Il partito "Repubblica" in Europa coi comunisti

Lista Tsipras, passo indietro di Ovadia e Spinelli: seggio al giornalista Maltese, insieme a due esponenti Sel e Prc

Il partito "Repubblica" in Europa coi comunisti

Roma - Alla fine è stata davvero un'«impresa difficile, ma necessaria», come l'aveva definita il professor Stefano Rodotà, uno degli elettori eccellenti. Magari pure un «miracolo» e un «risultato eccezionale», per come si erano messe le cose e per come esultano i pochi davanti all'inatteso 8 per cento raggiunto in Val d'Aosta e in alcune grandi città. Ma la lista Altra Europa per Tsipras è rimasta una sorta di «dovere civico» cui tanti si sono sottoposti, spesso facendo violenza a sé stessi. Dunque con entusiasmo al minimo, quasi turandosi il naso, promettendo di cedere subito la poltrona.

Così è stato, e superata d'un soffio (lo 0,03) la soglia di sbarramento, la lista del barbaros Tsipras porta a Bruxelles tre eurodeputati. I più votati, Moni Ovadia (Nord-Ovest) e Barbara Spinelli (Centro e Sud), dopo aver prestato volti, saggezza e popolarità, lasciano il posto a Curzio Maltese, giornalista della Repubblica, Marco Furfaro ed Eleonora Forenza. L'età ha un peso, ed entrambi avevano dichiarato di non ritenersi più in grado di portare avanti il lavoro parlamentare.
Ma non era certo questo lo scopo della lista Tsipras, che ha sicuramente beneficiato del traino del trionfatore delle elezioni greche. Riuscendo a farcela, pur non avendo certo brillato nella campagna elettorale. Complice il «muro di silenzio dei media», rotto soltanto in una sconcertante occasione: quella del culo mostrato dalla portavoce Paola Bacchiddu su Facebook, che ha infastidito non poco i «garanti» della lista, al punto - denuncia lei ancora una volta in modo sconveniente - di essere stata «demansionata». «Mi hanno fatto sapere che la mia presenza non era più gradita... Eppure il mio culo è servito a far circolare il nome della lista, è stato un volano», dice la Bacchiddu in un'intervista nella quale spara a zero sulla Spinelli.

A suo modo, episodio minimo che può però far riflettere sui problemi che hanno attanagliato e affliggono ancora la pattuglia variopinta e assai scarmigliata, priva di filtri e spesso spontaneista oltre il limite della sconclusionatezza, che si è raccolta attorno al nucleo di Alba (sessantottini d'antàn).

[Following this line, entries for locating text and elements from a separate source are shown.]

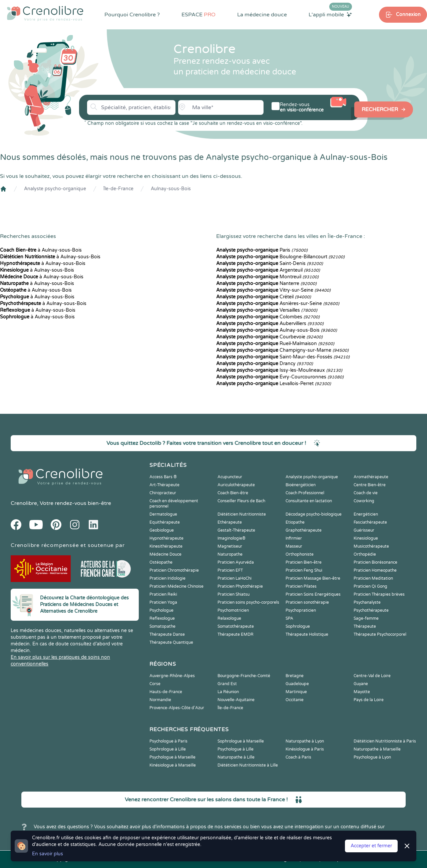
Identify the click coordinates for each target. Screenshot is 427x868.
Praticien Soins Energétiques (313, 594)
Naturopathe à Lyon (305, 741)
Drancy (264, 364)
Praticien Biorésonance (375, 562)
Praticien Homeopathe (375, 570)
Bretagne (294, 676)
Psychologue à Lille (235, 749)
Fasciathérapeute (370, 522)
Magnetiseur (230, 546)
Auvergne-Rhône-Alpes (172, 676)
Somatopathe (162, 626)
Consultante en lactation (309, 501)
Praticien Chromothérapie (174, 570)
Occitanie (294, 700)
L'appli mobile (330, 14)
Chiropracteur (163, 493)
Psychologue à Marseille (172, 757)
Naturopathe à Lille (236, 757)
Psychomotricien (233, 610)
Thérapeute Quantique (171, 642)
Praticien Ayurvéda (236, 562)
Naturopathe (230, 554)
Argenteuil (268, 270)
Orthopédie (365, 554)
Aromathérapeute (371, 477)
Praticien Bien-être (303, 562)
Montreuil (267, 277)
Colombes (268, 317)
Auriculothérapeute (236, 485)
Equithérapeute (165, 522)
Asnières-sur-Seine (277, 303)
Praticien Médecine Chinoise (176, 586)
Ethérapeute (230, 522)
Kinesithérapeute (166, 546)
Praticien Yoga (163, 602)
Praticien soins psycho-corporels (248, 602)
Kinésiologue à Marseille (172, 765)
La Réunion (228, 692)
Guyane (361, 684)
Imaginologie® (231, 538)
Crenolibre (24, 503)
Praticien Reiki (163, 594)
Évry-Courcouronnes (280, 377)
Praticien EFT (230, 570)
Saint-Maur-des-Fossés (283, 357)
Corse (155, 684)
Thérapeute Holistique (307, 634)
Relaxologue (229, 618)
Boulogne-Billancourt (280, 257)
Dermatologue (163, 514)
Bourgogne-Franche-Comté (244, 676)
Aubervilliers (270, 323)
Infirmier (294, 538)
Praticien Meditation (373, 578)
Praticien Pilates (301, 586)
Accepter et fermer (371, 846)
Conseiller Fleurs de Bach (241, 501)
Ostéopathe (161, 562)
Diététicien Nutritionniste (242, 514)
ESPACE (198, 14)
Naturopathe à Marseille (377, 749)
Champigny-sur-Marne (282, 350)
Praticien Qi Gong (370, 586)
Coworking (364, 501)
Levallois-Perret (273, 383)
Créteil (263, 297)
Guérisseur (364, 530)
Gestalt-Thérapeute (236, 530)
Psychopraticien (301, 610)
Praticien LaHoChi (234, 578)
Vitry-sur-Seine (273, 290)
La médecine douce (262, 14)
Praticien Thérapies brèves (379, 594)
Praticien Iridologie (167, 578)
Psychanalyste (367, 602)
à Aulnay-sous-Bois (41, 250)
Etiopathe (295, 522)
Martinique (296, 692)
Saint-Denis (269, 263)
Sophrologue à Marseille (241, 741)
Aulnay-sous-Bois (171, 189)
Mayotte (362, 692)
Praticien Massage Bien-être (313, 578)
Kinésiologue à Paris (305, 749)
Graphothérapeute (303, 530)
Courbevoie (269, 337)
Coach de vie (365, 493)
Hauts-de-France (166, 692)
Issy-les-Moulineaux (279, 370)
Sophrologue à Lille (168, 749)
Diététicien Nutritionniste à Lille (248, 765)
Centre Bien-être (369, 485)
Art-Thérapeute (164, 485)
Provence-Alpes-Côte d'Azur (177, 708)
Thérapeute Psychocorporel (380, 634)
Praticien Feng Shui (304, 570)
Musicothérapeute (371, 546)
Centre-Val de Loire (372, 676)
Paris (262, 250)
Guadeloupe (297, 684)
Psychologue (161, 610)
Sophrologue (298, 626)
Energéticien (366, 514)
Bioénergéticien (300, 485)
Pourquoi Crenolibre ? (132, 14)
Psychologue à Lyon (372, 757)
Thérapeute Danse (167, 634)
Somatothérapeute (236, 626)
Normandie (160, 700)
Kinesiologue (366, 538)
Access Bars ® (163, 477)
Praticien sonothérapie (307, 602)
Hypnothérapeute (166, 538)
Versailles (267, 310)
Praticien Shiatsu (233, 594)
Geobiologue (162, 530)
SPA (289, 618)
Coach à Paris (298, 757)
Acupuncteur (230, 477)
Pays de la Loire (368, 700)
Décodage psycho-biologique (314, 514)
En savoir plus (47, 854)
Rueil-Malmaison (275, 343)
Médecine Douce (165, 554)
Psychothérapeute (371, 610)
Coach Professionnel (305, 493)
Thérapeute (365, 626)
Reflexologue (162, 618)
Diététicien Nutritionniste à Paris (385, 741)
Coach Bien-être (233, 493)
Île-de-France (118, 189)
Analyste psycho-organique (55, 189)
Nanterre (266, 283)
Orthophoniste (299, 554)
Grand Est (227, 684)
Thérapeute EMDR (235, 634)
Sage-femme (366, 618)
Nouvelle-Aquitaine (236, 700)
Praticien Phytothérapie (240, 586)
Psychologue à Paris (168, 741)
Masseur (294, 546)
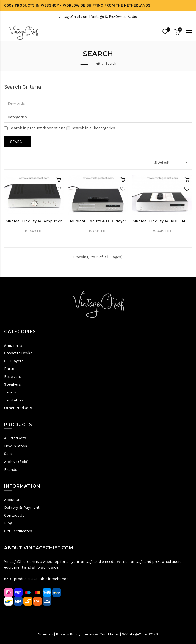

Eppure il giorno dopo, tirato il bel sospirone di sollievo, alla singolare compagnia si ripropone ancora una volta, quasi come maledizione di Tutankamon, la domanda cardine fin dai tempi di Lenin: «Che fare?» I problemi sembrano in numero proporzionale ai protagonisti. Per la Spinelli «Renzi è la nuova Dc e il Pd ha preso una gran quantità di voti di destra, sgominando gli alleati, divorandoli», tesi condivisa da Ingroia. Ora perciò occorrerebbe «costruire con i grillini un fronte ampio e popolare» (vecchio pallino della Spinelli). Eppure il nocciolo duro dei voti andati a Tsipras, quelli di Sel, sembrano guardare piuttosto alle sirene provienienti dal Pd, dove ora anche Cuperlo chiede di «riaprire un cantiere a sinistra con quelli di Tsipras, per allargare i confini: è il tempo di una nuova grande forza della sinistra italiana che sta nel Pse».

E se Nichi Vendola invece critica il «linguaggio da licantropo» di Grillo, cui gli italiani «hanno voluto dare una lezione», i suoi due «vice» ben rappresentano l'anima bifronte di Sel: Fratoianni incarna l'opzione movimentista, Migliore quella governista. Niente paura, però: presto spunteranno altre correnti.